I was just listening to Kenny Mac's song The rise of Ai (https://songcrafters.org/forum/index.php?topic=35766.0), and I wondered if Songcrafters had any kind of policy or prohibition about Large Language Models (LLMs) from scraping the content from this site.
Have we considered whether we will allow LLMs to use Songcrafters pages – posts, lyrics, music – as training data?
I'm in favor of it – blocking LLMs that is. Although, the horse may be out of the barn. I also know that the methods I can detect (i.e. by looking at robots.txt for directives like these (https://robotstxt.com/ai) or the HTML for robots directives in tags) are the exact kind of directives that AI scrapers are known to ignore completely (articles 1 (https://www.theregister.com/2024/07/30/taming_ai_content_crawlers/), 2 (https://www.theverge.com/2024/7/25/24205943/anthropic-ai-web-crawler-claudebot-ifixit-scraping-training-data), 3 (https://www.theregister.com/2024/07/03/cloudflare_ai_blocks/), 4 (https://www.engadget.com/ai-companies-are-reportedly-still-scraping-websites-despite-protocols-meant-to-block-them-132308524.html)). So perhaps there are already measures in place that I can't detect – such as server configurations or firewall rules.
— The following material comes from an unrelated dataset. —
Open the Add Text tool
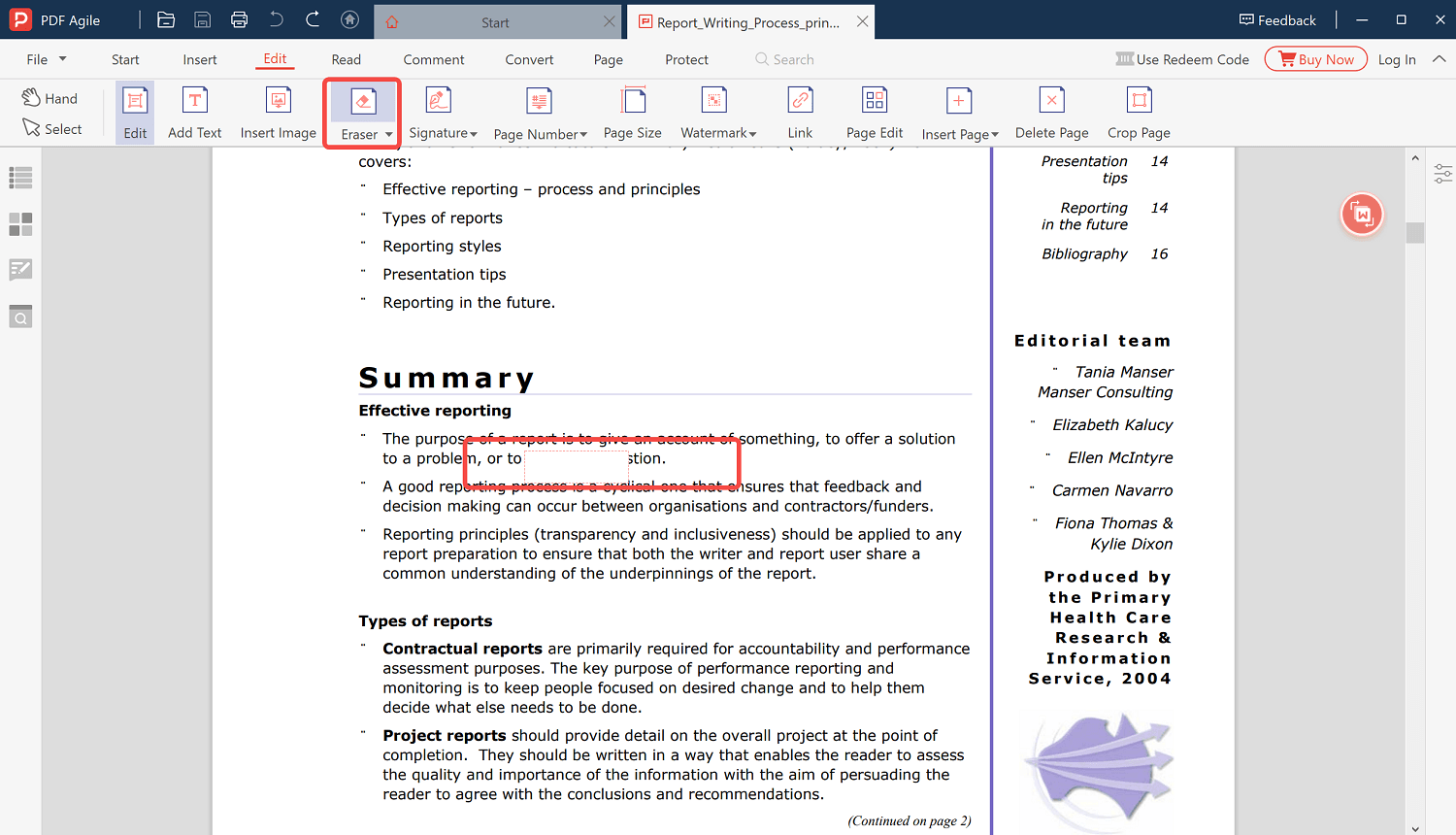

We put a lot of effort into our songs and lyrics, and while some of us freely share our work, others are more protective of our IP. If AI models train on our content without consent, they could reproduce or repurpose our creativity without credit or compensation. If we want to try to keep LLMs off this site, we should consider leaning towards the more restrictive end of the spectrum.
I'm curious to hear what the administrators and members think about this. Have any steps already been taken? If not, is this something we might want to discuss?
I suspect that this is something that I should be very concerned about, but I have very little to add that might prevent it. If it were quick and easy then I guess I would be in favour of stopping malicious individuals from doing dodgy things with my music. However, if this hampered other Songcrafters members from listening to my stuff then probably not. I often post my stuff on other sites too, so even if it is possible to make this site totally secure, then they (whoever "they" are) would probably find a way to get access elsewhere.
I try very hard not to worry about things that I cannot affect, and since I have not made loads of money from my music I haven't lost anything if someone else does.
I hope that doesn't sound too apathetic. :)
Quote from: chapperz66 on February 19, 2025, 08:28:00 AMIf it were quick and easy then I guess I would be in favour of stopping malicious individuals from doing dodgy things with my music. However, if this hampered other Songcrafters members from listening to my stuff then probably not.
The measures against LLMs scraping info wouldn't affect any humans from accessing the site. Aside from the polite measures that ask the bots to go away, the more aggressive measures would detect bots and block them. And it may be the case that these measures are already in place on Songcrafters, but I can't detect any. (Not that I'm a specialist in this stuff.)
Today I learned about poisoning AI.
Quote from: euronews.comVisual artists are now exploring how to "poison" models (https://www.euronews.com/culture/2023/03/27/from-lawsuits-to-tech-hacks-heres-how-artists-are-fighting-back-against-ai-image-generatio) by adding a layer of data acting as a decoy for AI and therefore, preserving their artistic style by making it harder to mimic by genAI.
https://www.euronews.com/next/2025/03/26/trapped-in-an-ai-labyrinth-one-companys-plan-to-stop-to-bots-scraping-content-for-ai-train
Quote from: https://newatlas.comResearchers at the University of Tennessee, Knoxville and Lehigh University have now developed a new tool that could help musicians protect their work from being fed into the machine. It's called HarmonyCloak, and it works by effectively embedding a new layer of noise into music that human ears can't detect but AI 'ears' can't tune out.
This extra noise is dynamically created to blend into the specific characteristics of any given piece of music, remaining below the human hearing threshold. But any errant AI models that scrape the music can't figure out which bits to ignore, so it kind of poisons the well and ruins their attempts at recreation.
https://newatlas.com/ai-humanoids/harmonycloak-music-protection-ai/
To implement something like this on Songcrafters is probably not feasible. It would require that every MP3 be altered. But I love that these efforts are being taken.